Adopt pediatric-focused policies, procedures and protocols
A key part of pediatric readiness is ensuring that policies, procedures and protocols reflect the emergency care needs of children.
The Pediatric Readiness in the Emergency Department Checklist specifies several aspects of pediatric emergency care that should be addressed in hospital policy and guidelines. Effective guidelines should cover all stages of care, from triage and assessment to treatment and follow-up.
One good source for pediatric trauma guidelines is the Pediatric Trauma Society’s “Clinical Resources” page. In addition, you may be able to tap other hospital units for assistance. For example, the labor and delivery (L&D) unit likely has a policy on perinatal death. Emergency and trauma leaders can adapt these existing protocols to create a policy for death of a child in the ED.

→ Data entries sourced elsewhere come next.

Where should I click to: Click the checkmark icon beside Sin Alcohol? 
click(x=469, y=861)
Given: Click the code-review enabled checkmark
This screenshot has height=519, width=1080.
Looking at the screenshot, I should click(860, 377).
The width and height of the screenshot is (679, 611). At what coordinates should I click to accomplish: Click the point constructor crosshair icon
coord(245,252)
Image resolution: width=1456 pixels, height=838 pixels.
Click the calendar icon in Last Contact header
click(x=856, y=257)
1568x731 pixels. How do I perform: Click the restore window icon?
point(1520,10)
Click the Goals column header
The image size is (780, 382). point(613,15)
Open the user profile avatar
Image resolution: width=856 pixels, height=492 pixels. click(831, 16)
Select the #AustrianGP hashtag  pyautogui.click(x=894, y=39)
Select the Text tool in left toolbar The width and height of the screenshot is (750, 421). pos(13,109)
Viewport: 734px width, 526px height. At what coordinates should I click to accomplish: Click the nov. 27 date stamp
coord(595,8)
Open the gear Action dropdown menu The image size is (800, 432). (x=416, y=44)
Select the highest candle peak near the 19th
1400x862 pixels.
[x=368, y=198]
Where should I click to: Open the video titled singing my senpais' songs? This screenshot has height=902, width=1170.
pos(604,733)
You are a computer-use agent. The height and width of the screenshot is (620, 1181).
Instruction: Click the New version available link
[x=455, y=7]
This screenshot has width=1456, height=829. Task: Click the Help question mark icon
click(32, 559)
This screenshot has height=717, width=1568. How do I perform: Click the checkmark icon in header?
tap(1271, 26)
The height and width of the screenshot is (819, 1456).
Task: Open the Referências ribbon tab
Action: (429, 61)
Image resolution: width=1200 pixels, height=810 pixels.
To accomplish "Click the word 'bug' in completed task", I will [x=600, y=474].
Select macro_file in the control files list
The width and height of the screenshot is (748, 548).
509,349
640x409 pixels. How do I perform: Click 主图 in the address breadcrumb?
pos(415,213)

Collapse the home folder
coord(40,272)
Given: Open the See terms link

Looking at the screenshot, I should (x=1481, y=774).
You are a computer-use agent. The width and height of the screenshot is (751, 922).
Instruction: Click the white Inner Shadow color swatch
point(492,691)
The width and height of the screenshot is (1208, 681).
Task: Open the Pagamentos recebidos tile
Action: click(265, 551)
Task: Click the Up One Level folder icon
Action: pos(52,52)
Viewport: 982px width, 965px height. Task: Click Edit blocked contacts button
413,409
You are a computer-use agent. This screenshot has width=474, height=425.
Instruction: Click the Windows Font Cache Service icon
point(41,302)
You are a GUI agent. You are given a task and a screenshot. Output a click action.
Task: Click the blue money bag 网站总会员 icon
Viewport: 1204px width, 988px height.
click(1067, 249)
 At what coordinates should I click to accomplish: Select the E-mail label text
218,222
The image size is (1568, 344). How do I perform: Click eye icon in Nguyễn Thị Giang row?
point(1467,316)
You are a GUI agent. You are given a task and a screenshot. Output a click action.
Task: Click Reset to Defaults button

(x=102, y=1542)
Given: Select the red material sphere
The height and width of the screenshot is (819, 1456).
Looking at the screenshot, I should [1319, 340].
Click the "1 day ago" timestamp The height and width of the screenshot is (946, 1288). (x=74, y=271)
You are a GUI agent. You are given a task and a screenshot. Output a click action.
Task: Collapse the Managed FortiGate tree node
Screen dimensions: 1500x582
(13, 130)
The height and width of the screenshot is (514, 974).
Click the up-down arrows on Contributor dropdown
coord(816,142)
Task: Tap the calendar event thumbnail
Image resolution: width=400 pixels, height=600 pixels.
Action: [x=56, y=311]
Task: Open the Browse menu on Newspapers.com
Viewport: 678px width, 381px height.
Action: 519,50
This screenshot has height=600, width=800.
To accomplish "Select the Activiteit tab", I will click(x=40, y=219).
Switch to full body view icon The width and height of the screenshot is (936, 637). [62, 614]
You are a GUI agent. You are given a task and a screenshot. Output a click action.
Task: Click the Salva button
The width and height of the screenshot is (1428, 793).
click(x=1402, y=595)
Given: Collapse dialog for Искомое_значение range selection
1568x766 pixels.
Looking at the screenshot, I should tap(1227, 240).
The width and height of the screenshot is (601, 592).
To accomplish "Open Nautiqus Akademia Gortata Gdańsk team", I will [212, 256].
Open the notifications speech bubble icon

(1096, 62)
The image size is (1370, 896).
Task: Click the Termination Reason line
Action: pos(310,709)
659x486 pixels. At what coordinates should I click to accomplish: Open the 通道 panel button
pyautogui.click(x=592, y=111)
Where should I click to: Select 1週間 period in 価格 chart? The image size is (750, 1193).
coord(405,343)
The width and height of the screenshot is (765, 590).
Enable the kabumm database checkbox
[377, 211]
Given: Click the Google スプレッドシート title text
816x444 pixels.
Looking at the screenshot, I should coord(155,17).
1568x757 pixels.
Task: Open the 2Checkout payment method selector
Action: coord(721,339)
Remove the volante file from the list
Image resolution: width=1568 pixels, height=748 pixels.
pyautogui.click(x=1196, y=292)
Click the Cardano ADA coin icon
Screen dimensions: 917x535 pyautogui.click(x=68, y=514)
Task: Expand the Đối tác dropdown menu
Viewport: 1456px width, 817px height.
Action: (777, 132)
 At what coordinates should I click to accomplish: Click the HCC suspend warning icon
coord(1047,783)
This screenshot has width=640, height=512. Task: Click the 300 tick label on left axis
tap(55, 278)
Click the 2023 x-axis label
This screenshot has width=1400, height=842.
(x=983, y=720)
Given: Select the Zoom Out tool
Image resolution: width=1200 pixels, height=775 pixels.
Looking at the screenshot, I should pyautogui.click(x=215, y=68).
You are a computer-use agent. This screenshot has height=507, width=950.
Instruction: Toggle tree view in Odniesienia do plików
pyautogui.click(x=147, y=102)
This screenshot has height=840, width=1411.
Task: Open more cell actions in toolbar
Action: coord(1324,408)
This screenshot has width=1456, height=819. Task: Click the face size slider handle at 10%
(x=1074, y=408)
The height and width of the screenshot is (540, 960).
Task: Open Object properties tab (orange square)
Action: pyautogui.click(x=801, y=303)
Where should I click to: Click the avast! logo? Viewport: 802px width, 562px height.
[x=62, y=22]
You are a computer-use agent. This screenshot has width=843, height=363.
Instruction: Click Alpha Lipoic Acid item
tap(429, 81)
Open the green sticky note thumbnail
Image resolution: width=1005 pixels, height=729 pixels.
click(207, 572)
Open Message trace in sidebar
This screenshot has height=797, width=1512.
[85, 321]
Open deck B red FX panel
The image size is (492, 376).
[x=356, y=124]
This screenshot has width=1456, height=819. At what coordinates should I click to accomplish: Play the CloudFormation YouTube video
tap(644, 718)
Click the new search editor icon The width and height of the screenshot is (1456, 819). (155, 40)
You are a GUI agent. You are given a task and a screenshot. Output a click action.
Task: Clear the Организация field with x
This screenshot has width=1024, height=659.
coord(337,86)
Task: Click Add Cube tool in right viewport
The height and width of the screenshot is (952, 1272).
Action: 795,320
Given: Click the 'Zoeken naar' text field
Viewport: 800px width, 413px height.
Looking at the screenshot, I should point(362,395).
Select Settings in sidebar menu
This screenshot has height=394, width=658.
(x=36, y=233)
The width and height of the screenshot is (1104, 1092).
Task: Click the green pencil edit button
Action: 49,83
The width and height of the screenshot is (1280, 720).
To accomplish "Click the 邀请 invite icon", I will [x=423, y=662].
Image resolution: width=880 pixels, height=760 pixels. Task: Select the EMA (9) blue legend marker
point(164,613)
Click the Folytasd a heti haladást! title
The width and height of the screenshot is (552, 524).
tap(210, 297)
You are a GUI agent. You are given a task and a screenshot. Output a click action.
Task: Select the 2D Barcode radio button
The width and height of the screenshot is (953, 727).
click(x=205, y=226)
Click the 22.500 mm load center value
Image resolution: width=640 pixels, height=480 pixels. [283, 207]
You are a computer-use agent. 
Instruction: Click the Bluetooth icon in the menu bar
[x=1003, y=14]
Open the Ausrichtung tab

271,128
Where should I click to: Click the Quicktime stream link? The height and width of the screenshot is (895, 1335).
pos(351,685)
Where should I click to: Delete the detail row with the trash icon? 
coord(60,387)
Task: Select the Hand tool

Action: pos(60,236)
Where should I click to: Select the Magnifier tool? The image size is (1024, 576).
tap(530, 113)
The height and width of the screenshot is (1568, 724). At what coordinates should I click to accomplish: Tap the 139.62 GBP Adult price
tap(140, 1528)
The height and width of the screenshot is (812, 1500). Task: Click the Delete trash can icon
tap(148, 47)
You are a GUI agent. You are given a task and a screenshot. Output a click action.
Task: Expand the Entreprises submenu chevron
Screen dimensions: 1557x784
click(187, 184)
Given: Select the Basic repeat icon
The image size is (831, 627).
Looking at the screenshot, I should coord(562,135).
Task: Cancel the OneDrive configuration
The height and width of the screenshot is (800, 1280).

If your hospital is part of a system, it is important to review guidelines at the system level. Even if there is not a separate pediatric policy, individual policies should include pediatric carve-outs that address the specific needs of children.
Identify existing sources of pediatric equipment, supplies and medications
The greater part of pediatric readiness is simply the availability of pediatric-specific equipment, supplies and medications. In fact, this category accounts for 33 points (out of 100) in the NPRP readiness score.
Begin by conducting an inventory of pediatric-specific equipment and supplies to identify any gaps in resources. According to the most recent study of pediatric readiness, EDs commonly lack infant-sized nonrebreather masks, pediatric-sized Magill forceps, pediatric-specific difficult airway kits and neonatal blood pressure cuffs.
The direct costs associated with these supplies can create a financial obstacle. My recommendation is to reach out to other units to identify existing sources of pediatric-specific material.
For example, the neonatal intensive care unit (NICU) in your center likely stocks infant endotracheal tubes and related equipment. Similarly, OR inventory may already include child-sized vascular access and monitoring supplies. Other potential sources of pediatric-specific supplies include L&D and (if the hospital is pediatric cardiology center) the Cath Lab.
Supply sharing strategies are ideal for high-cost, low-utilization items. This approach also provides access to staff in other hospital units who know how to use pediatric equipment and supplies and are available to help ED staff provide excellent pediatric care.